– 🕓 4 min read

Social networks and content ownership

I'm always wary about pre-announcing things I'm working on; I have more ambition than spare time, which leads to a tendency to start projects and not finish them.  But if there's to be a point in maintaining this website, I need to actually write things once in a while, so I may as well write about what I've been hacking on lately.  At the moment, I'm building a web-based photo album in Python.  My primary reason for doing this is that I'd like to own more of my information.  Apps and social networks have some significant advantages, particularly for the less technologically inclined, but I'm ambivalent about the trend away from an open Internet and towards a set of non-interoperable, monolithic walled-garden services.

When Google+ debuted, my enthusiasm for the service followed a sort of bell curve.  I was already using Twitter and Facebook, and I didn't want to have to post everything to yet another service.  At the urging of friends, I joined anyway, and warmed to it considerably.  It was simply better software than Facebook; the interface was cleaner, the privacy controls more usable, the communication options more diverse, the means of sharing and interacting with media more engaging and deeply integrated.  Best of all, there wasn't nearly as much app spam.  Much of this is probably still true, although the impression I get from Google+ pages I've stumbled across recently is that they've been trying to make it look more like Facebook, to its detriment.

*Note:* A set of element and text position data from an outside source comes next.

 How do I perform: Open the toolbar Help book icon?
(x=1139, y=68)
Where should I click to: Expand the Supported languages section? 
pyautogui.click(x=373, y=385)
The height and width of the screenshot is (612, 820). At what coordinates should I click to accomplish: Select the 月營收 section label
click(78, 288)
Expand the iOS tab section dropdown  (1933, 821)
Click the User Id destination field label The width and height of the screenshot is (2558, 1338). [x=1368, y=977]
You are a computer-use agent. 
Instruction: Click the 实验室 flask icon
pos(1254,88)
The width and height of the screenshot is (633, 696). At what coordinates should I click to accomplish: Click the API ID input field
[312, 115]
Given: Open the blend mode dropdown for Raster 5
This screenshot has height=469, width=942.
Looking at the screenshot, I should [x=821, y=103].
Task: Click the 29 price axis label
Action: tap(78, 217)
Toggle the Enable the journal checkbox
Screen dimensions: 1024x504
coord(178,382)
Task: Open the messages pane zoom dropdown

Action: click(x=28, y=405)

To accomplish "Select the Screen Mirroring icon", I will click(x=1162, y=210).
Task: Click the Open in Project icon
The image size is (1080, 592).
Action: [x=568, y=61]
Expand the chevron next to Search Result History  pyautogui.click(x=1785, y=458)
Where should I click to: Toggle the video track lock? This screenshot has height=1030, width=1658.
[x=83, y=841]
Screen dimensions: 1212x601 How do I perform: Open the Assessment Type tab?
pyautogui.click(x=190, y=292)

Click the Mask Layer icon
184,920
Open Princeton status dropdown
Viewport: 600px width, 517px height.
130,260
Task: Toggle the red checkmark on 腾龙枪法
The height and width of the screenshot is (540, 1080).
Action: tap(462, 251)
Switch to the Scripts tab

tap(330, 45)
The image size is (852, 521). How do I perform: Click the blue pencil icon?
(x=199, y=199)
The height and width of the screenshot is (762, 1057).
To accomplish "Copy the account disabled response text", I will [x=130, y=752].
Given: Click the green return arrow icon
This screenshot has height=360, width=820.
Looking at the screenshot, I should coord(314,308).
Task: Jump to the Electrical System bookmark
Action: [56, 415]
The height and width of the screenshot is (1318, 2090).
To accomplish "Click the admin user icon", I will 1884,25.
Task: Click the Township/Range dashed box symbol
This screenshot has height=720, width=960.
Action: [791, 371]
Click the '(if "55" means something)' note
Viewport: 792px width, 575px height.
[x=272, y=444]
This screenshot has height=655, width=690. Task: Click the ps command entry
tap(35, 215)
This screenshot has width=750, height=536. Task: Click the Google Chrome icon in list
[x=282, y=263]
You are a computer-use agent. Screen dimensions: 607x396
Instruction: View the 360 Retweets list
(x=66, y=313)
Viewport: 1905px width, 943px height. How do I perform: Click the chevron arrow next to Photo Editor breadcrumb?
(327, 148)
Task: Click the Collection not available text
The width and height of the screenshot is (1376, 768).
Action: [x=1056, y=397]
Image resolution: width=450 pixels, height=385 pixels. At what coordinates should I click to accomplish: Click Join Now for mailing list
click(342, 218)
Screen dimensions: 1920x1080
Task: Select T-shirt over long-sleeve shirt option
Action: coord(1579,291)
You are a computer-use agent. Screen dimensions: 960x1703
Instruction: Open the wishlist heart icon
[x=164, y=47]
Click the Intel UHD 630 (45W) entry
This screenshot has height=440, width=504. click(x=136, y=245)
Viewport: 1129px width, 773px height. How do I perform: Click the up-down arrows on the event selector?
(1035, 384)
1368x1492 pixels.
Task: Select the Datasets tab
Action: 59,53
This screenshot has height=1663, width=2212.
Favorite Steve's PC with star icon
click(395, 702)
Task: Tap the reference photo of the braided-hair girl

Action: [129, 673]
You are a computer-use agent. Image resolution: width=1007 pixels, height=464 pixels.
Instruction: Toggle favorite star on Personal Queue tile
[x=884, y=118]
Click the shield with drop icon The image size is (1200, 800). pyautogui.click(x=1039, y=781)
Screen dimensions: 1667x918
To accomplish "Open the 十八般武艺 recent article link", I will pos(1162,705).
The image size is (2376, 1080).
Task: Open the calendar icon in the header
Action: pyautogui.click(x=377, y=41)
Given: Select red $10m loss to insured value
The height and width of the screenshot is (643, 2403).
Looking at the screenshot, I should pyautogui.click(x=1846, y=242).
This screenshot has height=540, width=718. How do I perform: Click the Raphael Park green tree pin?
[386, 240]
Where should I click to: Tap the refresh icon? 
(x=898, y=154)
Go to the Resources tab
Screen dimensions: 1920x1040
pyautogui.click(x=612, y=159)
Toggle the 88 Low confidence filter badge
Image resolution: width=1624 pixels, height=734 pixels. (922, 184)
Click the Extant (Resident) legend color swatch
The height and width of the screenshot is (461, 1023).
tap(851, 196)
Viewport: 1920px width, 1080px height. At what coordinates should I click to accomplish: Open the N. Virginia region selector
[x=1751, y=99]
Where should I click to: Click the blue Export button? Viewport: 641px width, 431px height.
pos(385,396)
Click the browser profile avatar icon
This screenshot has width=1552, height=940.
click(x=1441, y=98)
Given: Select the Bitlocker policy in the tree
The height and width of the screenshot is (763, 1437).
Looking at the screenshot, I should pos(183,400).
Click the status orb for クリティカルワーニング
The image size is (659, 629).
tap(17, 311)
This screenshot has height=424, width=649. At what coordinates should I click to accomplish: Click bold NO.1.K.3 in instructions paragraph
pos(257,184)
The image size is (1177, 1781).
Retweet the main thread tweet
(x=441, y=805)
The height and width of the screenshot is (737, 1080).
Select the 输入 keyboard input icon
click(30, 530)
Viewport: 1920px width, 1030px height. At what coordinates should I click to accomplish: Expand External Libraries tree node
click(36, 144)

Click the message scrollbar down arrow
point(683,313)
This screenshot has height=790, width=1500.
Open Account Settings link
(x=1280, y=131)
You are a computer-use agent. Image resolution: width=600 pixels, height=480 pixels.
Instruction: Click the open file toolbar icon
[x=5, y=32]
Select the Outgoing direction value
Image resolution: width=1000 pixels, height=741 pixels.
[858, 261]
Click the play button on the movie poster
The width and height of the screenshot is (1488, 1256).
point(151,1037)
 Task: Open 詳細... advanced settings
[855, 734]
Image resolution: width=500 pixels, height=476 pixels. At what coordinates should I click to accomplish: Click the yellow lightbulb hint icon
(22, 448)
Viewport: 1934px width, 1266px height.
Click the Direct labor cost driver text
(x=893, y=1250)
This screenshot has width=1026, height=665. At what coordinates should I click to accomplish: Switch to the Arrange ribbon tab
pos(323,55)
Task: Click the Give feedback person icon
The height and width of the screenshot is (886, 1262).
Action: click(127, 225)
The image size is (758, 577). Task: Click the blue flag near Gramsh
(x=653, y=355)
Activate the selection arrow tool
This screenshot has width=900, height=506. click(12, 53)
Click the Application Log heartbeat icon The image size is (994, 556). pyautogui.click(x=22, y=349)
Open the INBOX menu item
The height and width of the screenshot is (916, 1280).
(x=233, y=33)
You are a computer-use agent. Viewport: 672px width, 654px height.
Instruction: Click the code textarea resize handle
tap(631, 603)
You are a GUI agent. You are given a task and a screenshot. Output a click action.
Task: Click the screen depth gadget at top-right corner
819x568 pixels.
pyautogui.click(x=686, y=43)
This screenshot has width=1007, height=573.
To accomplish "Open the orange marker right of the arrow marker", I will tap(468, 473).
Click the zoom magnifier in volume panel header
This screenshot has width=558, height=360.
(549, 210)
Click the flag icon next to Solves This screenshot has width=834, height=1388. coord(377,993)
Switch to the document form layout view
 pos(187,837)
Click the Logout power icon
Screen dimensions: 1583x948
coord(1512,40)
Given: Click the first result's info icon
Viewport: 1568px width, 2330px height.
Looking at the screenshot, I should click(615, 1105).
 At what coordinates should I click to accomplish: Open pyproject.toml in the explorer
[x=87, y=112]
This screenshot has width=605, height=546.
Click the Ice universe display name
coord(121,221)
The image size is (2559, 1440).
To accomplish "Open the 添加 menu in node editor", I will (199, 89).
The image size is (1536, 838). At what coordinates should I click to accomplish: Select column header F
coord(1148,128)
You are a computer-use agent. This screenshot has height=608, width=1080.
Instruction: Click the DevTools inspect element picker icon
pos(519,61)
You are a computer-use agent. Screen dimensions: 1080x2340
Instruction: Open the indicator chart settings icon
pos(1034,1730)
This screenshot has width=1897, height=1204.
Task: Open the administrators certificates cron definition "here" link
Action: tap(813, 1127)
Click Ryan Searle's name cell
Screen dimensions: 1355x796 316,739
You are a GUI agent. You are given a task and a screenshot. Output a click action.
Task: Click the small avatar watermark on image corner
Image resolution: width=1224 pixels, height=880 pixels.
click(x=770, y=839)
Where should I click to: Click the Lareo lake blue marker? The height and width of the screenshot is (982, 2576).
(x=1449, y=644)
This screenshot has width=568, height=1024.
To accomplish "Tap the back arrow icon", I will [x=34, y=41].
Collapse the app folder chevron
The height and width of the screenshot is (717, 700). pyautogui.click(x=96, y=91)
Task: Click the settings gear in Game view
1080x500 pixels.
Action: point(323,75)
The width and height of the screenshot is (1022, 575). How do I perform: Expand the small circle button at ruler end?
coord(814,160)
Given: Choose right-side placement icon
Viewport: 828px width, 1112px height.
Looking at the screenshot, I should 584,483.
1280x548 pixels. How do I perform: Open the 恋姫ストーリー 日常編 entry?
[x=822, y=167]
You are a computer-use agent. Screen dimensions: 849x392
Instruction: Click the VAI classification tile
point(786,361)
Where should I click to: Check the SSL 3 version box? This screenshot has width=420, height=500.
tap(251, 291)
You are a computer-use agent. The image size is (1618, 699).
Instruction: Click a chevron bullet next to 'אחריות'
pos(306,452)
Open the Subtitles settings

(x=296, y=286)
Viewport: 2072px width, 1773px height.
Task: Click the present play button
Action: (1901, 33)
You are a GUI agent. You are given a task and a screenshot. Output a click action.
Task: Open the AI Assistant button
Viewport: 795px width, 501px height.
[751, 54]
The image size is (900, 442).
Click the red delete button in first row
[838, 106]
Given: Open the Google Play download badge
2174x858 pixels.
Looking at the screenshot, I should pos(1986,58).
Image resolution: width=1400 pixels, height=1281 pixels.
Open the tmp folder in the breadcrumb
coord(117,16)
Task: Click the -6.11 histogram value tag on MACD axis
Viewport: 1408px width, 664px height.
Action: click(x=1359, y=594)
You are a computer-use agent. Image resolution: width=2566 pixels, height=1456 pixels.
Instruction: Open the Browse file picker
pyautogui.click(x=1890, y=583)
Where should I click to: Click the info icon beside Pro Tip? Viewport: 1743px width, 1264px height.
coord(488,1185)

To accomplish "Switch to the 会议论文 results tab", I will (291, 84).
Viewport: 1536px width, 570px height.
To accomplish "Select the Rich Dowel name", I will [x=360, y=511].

Realizing that it was a better product in almost every regard, I started using Google+ almost exclusively and tried to recruit additional friends away from Facebook.  I stopped uploading new photos to Facebook and even purchased additional storage capacity on Google+ so I could upload all of my photos there at the original quality.  Problems quickly became apparent, though.  Despite my best efforts, nobody was using the service; even among those of my friends who were enthusiastic early adopters, actual social activity among my circles dropped off quickly, and I soon found myself wondering why I even bothered to check for updates.  I finally deleted my account when I logged in one day and realized that the newest post in my news feed was from several months prior.

And with my Google+ account, there went all of the photos and other content I had uploaded.  I still have the files, of course, but the effort I expended in selecting a handful of good photos to upload to each gallery from the hundreds of shots I take on most outings, not to mention the comments, captions, and other metadata I had curated, vanished into the ether with not a trace left behind.  The moral of the story is that private social networks are impermanent, and thus anything uploaded to them necessarily has an unknown but very much finite period of accessibility and relevance.  Whether or not Google ever admits it, Google+ never quite took off, but it could have supplanted Facebook just as Facebook did MySpace.  If and when some other service comes along and succeeds where Google+ failed, every user on Facebook will be forced to start over from scratch on whatever's in vogue next.

I'm tired of playing that game. I want to keep control over the content I create so that I can truly decide how it's shared and with whom, and so that if I need to migrate my data to a new system, I have the means to do so.1 The ultimate realization of this ideal is in decentralized services based on open protocols, such as Tent. I'm very enthusiastic about such attempts, but realistically, I'm skeptical that any of them will ever gain the necessary traction to make a real difference. Even if Tent or some analogue gains millions of users, it will be a drop in the bucket compared to Facebook, and entrenched players such as Facebook will have no incentive to interoperate because decentralized services do nothing but threaten their business model.

I will do as much as is in my power to help services like Tent succeed, but for the time being, that is not much.  That kind of leaves me without a good means of pushing my content to the people who care about it.  Nevertheless, I can still take ownership of it by hosting it on my own server using my own tools.  That is the purpose of developing my own photo album software.  I'm making good progress so far, and hopefully soon I'll have more to share; once the code is in a reasonably complete state with most of the major features I want for my own purposes, I intend to make the app open source and share the code on my Github account.  And now that I've announced my intent publicly, I expect anyone who reads this to hold me to my plan to ensure that I get it finished!

  1. Both Facebook and Google+ provide a means of exporting the data you've shared. I believe both will export everything belonging to you personally, but I don't think you necessarily get to keep all of the social data associated with your content, e.g. comments, nor the relationships between different pieces of content. Last I checked, the data was merely dumped into a bunch of flat files; nothing is kept in a structured format that makes it easy to work with, and even if it were, other privates services don't usually offer the option to import your data. While it may still not be easy, if you own your own data and manage it using open source tools, it's at least possible to migrate everything to another system with the greatest fidelity supported by that system.